India Cautious as It Looks to Recover American Body
American adventurer John Allen Chau, right, stands for a photograph with Founder of Ubuntu Football Academy Casey Prince, 39, in Cape Town, South Africa. (Sarah Prince/AP)
The Associated Press
11/26/2018
Updated:
11/26/2018

NEW DELHI—Indian officials have traveled repeatedly in recent days near the remote island where an American missionary was killed by people who have long resisted the outside world. But they have not set foot onto North Sentinel Island since the killing, and it remains unclear if they will.

“They are a treasure,” Dependera Pathak, director-general of police on the Andaman and Nicobar island groups, said of the Sentinelese people. “We cannot go and force our way in. We don’t want to harm them.”
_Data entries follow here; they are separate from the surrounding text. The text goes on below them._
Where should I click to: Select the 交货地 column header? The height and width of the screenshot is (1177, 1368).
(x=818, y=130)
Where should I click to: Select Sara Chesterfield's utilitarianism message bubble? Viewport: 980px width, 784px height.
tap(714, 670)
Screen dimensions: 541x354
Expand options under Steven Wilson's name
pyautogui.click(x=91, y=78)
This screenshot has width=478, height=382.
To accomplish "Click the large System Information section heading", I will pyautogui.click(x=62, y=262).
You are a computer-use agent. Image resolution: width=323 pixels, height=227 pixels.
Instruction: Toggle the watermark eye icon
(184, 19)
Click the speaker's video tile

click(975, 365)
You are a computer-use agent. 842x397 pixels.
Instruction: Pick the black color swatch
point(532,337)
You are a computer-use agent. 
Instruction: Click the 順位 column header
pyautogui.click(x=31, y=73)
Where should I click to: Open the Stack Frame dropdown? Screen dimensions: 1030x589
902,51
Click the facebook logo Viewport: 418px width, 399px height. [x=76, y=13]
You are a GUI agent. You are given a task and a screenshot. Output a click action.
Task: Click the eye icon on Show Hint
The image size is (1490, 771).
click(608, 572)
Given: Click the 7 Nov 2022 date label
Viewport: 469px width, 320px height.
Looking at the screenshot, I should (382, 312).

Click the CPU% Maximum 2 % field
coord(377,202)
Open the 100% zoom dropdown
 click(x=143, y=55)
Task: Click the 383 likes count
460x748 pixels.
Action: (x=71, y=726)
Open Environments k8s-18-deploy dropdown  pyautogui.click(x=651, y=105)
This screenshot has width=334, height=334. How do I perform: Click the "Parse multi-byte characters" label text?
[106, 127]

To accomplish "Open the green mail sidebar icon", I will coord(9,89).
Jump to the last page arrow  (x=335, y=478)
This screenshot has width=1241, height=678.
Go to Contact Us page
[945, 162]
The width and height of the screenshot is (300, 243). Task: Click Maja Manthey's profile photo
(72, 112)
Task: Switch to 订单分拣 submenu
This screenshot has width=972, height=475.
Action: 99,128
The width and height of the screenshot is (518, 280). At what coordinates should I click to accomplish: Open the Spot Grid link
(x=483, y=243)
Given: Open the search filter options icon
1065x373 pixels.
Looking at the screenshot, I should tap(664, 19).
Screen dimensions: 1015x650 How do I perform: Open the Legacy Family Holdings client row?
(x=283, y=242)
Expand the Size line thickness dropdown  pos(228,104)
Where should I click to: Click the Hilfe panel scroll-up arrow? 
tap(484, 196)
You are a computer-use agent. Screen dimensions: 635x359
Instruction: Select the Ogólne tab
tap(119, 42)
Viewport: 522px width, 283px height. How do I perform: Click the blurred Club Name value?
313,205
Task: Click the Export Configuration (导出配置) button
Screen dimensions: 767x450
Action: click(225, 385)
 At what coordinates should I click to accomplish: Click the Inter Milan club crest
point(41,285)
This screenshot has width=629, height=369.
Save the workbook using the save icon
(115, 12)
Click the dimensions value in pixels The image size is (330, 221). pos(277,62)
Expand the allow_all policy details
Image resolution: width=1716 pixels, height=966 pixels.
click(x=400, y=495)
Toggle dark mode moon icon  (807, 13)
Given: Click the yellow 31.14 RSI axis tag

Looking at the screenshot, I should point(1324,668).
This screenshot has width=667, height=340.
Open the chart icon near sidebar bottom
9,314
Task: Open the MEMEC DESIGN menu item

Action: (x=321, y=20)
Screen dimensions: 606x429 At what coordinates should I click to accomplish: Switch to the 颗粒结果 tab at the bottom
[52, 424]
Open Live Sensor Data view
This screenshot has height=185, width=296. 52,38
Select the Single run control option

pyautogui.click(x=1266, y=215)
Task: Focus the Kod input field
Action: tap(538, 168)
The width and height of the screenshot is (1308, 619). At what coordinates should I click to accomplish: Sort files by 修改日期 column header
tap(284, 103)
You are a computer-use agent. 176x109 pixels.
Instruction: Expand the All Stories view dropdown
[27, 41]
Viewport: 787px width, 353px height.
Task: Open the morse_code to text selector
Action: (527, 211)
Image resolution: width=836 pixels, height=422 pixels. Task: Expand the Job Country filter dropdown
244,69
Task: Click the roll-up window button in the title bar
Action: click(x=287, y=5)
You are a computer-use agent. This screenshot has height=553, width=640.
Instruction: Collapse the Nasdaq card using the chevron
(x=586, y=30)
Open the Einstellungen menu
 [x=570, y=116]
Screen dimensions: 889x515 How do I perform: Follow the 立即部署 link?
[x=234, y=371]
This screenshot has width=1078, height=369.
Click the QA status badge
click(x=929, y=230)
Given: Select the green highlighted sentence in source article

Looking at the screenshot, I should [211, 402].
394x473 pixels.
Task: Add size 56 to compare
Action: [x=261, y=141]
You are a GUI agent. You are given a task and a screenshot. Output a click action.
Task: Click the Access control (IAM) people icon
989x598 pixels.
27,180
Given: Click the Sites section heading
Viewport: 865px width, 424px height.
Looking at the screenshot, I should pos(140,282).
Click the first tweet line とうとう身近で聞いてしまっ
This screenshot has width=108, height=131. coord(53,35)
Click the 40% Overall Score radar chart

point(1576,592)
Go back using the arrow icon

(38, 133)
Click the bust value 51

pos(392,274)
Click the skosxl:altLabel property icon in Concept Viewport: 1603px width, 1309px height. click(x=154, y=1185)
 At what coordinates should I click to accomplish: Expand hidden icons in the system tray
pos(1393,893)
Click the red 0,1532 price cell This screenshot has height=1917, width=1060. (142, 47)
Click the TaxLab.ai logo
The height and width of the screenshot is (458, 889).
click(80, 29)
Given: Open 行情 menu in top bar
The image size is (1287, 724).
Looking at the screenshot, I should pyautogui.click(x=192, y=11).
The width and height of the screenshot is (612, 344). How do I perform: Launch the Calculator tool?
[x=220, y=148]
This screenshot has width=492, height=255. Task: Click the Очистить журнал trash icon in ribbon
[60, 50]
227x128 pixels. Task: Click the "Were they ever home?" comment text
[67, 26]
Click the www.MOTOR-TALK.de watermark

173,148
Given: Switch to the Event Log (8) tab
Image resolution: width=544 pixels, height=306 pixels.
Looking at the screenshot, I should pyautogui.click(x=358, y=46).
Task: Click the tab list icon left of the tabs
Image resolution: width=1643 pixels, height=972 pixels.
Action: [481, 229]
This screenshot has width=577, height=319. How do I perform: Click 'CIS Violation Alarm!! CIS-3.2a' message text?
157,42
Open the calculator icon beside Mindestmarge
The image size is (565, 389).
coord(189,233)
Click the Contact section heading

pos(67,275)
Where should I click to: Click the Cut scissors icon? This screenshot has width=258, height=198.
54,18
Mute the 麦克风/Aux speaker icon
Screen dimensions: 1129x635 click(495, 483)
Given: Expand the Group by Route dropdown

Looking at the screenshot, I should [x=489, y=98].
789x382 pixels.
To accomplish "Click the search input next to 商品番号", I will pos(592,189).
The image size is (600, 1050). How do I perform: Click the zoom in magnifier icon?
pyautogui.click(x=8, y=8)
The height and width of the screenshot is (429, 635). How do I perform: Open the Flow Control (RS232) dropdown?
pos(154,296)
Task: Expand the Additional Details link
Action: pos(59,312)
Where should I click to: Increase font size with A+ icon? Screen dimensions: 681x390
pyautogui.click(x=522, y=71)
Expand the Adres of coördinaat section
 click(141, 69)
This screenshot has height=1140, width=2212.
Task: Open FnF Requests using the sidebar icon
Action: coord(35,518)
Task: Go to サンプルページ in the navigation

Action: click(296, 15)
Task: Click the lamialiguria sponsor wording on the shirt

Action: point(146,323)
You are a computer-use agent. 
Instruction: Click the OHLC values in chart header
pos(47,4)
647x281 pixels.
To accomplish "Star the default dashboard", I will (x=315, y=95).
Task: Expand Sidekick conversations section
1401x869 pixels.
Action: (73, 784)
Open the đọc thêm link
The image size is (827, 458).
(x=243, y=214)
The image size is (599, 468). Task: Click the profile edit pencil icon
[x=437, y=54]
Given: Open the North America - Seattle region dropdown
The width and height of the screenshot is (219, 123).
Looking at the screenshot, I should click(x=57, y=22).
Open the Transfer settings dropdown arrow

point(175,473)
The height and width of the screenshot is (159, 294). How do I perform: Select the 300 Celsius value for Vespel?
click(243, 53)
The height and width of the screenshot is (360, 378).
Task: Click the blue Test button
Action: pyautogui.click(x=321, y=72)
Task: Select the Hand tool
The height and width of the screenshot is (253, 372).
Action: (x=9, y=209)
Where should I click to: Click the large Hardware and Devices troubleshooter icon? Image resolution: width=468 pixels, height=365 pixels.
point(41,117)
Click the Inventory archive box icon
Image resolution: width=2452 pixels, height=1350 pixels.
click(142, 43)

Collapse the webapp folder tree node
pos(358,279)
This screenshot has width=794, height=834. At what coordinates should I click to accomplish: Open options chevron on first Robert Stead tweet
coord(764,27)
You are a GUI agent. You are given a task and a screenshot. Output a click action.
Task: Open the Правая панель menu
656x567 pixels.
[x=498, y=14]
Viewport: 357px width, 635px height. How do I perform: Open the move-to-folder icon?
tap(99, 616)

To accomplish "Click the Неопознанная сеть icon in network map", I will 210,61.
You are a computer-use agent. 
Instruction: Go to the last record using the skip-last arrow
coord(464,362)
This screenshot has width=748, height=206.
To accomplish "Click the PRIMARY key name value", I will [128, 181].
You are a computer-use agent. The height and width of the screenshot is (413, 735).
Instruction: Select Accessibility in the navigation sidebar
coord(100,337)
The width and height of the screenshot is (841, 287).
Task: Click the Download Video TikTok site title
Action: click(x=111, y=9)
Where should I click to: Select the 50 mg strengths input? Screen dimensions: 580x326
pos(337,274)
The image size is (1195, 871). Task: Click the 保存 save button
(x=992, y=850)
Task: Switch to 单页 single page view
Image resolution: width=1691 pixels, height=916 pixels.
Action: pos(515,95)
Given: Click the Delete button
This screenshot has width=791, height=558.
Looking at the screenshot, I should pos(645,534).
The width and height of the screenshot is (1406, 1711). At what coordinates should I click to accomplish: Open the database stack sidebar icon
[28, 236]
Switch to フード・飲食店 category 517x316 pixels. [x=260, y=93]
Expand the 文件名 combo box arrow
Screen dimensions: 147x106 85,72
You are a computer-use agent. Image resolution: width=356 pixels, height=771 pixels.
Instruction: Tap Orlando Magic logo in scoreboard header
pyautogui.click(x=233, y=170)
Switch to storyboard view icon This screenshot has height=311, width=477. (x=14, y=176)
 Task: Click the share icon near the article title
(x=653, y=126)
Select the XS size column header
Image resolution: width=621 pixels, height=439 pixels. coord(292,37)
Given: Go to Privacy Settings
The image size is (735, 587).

The Sentinelese, who scholars believe are descendants of Africans who migrated to the area about 50,000 years ago, survive on the small, forested island by hunting, fishing and gathering wild plants. Almost nothing is known of their lives, except that they attack outsiders with spears or bows and arrows.

American John Allen Chau was killed by islanders in mid-November after paying fishermen to smuggle him to the island, where outsiders are effectively forbidden by Indian law. The fishermen told authorities that they saw the Sentinelese bury Chau’s body on the beach.

Map locates North Sentinel Island. (Photo/AP)
Map locates North Sentinel Island. (Photo/AP)

A boat carrying police and other officials approached North Sentinel on Friday and Saturday, watching the Sentinelese through binoculars. On Nov. 24, the tribesmen were armed with spears and bows and arrows, but they did not attempt to shoot them at the authorities, Pathak said.

“We watched them from a distance and they watched us from a distance,” he said.

Officials have not given up on recovering the body, he said. But they are moving very gingerly, studying a 2006 incident in which fishermen whose boat drifted onto the island were killed.

“We are looking carefully at what happened then, and what [the Sentinelese] did,” he said. “We are consulting anthropologists to see what kind of friendly gesture we can make.”

The islanders buried the two fishermen on the beach in 2006, but dug up the corpses after a few days and propped them upright. Authorities apparently never recovered those bodies, and the killings were never investigated.

There has been no significant contact with the Sentinelese for generations. Anthropologists used to occasionally drop off gifts of coconuts and bananas, but even those visits were stopped years ago.